### DOCUMENT SEGMENT
━━━━━━━━
BDJ Open 2017;3: 17011

One of the fascinating aspects of our online, open access journal BDJ Open is the way in which it is helping us to gain a wider international perspective on oral health. Since we launched it in March 2015, it has garnered considerable attention from the research community and we have received a very encouraging range of papers both in terms of subject matter and geographical reach.

Often alluded to in international political and philosophical texts and speeches is the fact that 'we are all human'. What becomes apparent in giving credence to this sentiment is that despite opening the BDJ portfolio up to a greater range of subject matter, some of it is very diverse while other is surprisingly similar. That is an observation and not a criticism. It reinforces the fact that as humans we suffer from the same oral conditions wherever we are in the world. In a curious way it is almost reassuring.

Dentinal hypersensitivity is just such a common oral condition. Characterised by pain derived from exposed dentine in response to chemical, thermal, tactile or osmotic stimuli, which cannot be accounted for by any other dental defect or disease, it develops as a result of gingival recession and/or erosion and abrasion of enamel, leading to exposure of the underlying dentine. Despite a huge amount of research, including this study, as to the effectiveness of a desensitising dentifrice containing 5% calcium sodium phosphosilicate (CSPS), much still remains a mystery about the condition with reports on its epidemiology varying widely across populations, ages and gender.
━━━━━━━━
### DATA UNDER STUDY

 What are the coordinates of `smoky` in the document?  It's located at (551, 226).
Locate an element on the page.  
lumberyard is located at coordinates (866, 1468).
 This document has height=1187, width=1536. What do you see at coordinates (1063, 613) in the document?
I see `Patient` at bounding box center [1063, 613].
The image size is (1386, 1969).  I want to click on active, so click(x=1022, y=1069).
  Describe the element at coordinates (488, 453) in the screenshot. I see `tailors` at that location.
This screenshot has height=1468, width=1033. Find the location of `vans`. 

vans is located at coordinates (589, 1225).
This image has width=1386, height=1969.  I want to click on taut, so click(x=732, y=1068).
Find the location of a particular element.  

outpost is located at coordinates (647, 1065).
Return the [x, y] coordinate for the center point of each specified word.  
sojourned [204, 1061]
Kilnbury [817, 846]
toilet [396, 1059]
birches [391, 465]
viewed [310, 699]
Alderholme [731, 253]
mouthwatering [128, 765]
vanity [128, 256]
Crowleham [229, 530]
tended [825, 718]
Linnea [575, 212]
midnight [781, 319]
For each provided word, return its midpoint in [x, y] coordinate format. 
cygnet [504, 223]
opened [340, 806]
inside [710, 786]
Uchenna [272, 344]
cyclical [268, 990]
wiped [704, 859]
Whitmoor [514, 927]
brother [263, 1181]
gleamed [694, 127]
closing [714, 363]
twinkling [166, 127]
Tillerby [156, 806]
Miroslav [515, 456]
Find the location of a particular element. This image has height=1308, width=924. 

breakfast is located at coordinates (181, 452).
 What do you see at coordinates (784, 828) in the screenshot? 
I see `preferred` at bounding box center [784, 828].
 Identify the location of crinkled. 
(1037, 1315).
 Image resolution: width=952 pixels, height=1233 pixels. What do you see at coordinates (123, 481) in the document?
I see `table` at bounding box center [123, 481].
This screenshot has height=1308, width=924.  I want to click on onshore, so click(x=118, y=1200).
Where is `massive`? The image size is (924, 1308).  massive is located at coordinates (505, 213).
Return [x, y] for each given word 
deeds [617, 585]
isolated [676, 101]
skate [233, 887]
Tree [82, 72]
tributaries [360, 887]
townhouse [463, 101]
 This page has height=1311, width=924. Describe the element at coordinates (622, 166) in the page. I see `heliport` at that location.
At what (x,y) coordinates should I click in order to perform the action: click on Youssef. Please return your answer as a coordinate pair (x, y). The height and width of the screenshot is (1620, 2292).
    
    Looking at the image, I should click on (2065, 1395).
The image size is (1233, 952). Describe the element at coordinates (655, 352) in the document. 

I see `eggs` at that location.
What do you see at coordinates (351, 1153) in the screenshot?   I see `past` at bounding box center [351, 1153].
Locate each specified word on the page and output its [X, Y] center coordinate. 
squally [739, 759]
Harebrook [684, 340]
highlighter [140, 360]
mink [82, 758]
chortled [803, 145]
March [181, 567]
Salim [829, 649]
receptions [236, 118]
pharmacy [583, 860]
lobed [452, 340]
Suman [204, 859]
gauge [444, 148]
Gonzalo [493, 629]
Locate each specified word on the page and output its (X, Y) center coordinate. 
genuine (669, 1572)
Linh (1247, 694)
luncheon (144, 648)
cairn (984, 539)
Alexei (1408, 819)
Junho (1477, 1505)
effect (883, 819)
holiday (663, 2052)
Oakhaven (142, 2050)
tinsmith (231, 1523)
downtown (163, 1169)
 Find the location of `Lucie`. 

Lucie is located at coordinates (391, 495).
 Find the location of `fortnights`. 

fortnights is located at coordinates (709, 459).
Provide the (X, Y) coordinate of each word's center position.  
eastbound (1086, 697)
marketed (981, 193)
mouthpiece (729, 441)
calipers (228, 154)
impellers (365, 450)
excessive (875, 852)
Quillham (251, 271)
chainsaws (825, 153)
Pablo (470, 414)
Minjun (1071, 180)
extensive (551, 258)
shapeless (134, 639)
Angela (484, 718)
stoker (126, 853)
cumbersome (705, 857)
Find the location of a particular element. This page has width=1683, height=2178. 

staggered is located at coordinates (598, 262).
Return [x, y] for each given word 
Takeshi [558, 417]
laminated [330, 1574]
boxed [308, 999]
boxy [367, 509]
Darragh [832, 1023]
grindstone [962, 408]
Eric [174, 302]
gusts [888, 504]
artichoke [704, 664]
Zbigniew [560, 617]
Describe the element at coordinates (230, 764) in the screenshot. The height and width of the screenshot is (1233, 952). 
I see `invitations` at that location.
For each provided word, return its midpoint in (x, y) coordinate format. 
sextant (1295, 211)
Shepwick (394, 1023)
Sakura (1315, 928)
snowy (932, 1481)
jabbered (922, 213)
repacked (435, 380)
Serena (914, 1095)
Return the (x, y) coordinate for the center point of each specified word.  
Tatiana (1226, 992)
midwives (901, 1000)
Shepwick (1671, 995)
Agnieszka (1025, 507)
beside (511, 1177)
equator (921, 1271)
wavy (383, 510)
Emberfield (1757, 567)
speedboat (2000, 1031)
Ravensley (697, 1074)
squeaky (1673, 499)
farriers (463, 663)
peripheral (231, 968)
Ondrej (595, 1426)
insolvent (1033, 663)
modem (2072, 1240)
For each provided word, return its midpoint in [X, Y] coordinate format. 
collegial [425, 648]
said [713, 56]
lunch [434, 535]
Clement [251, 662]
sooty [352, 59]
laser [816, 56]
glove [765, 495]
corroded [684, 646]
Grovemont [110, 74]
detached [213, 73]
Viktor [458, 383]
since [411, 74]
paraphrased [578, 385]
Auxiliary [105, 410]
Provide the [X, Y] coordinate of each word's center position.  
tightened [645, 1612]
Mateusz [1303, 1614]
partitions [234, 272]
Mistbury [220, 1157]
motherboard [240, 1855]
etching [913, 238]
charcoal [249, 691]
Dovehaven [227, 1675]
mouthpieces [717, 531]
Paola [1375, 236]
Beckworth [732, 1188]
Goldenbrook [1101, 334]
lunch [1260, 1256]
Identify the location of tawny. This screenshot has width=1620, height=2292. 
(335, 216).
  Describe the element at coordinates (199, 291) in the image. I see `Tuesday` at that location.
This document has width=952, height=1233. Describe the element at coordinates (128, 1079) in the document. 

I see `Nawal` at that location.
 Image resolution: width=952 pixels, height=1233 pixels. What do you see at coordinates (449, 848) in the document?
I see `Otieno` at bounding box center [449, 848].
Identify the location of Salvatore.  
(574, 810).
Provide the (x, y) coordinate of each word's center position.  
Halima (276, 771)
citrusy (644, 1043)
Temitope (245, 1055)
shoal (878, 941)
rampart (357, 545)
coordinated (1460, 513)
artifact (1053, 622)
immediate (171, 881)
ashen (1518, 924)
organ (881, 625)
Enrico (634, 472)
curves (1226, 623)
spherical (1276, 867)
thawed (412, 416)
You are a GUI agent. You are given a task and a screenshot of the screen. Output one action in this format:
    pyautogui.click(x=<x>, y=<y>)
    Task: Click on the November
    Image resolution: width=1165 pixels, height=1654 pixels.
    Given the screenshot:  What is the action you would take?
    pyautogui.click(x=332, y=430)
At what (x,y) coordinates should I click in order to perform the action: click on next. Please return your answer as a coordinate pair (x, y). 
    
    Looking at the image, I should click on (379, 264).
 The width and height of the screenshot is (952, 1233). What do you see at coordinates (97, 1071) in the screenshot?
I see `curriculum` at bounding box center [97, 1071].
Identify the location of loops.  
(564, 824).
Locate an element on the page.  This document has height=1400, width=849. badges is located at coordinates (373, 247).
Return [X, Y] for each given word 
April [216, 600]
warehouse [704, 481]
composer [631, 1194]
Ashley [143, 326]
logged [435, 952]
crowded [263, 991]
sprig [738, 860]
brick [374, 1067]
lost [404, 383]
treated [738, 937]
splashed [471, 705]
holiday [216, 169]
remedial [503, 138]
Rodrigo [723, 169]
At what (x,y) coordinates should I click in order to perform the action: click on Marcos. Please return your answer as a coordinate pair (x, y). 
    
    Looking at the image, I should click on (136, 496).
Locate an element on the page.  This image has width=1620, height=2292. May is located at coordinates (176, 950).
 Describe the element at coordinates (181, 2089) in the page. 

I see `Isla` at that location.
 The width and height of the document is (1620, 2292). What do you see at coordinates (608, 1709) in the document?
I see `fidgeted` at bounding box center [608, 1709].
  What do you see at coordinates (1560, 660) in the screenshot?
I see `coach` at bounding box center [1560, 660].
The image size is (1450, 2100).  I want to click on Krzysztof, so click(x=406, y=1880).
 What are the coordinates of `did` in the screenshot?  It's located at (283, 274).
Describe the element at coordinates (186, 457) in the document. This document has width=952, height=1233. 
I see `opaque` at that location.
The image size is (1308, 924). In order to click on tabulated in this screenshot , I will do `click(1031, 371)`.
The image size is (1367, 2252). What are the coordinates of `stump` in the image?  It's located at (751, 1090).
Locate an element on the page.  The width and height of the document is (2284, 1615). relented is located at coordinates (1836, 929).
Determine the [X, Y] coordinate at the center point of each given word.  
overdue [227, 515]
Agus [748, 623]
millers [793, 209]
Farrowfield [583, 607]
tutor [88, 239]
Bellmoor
━━━━━━━━
### PROBLEM TO WORK ON
Reproduce the passage on BDJ Open from "Often alluded to" to "is almost reassuring.", replacing "criticism" with "complaint".

### SOLVED EXERCISE
Often alluded to in international political and philosophical texts and speeches is the fact that 'we are all human'. What becomes apparent in giving credence to this sentiment is that despite opening the BDJ portfolio up to a greater range of subject matter, some of it is very diverse while other is surprisingly similar. That is an observation and not a complaint. It reinforces the fact that as humans we suffer from the same oral conditions wherever we are in the world. In a curious way it is almost reassuring.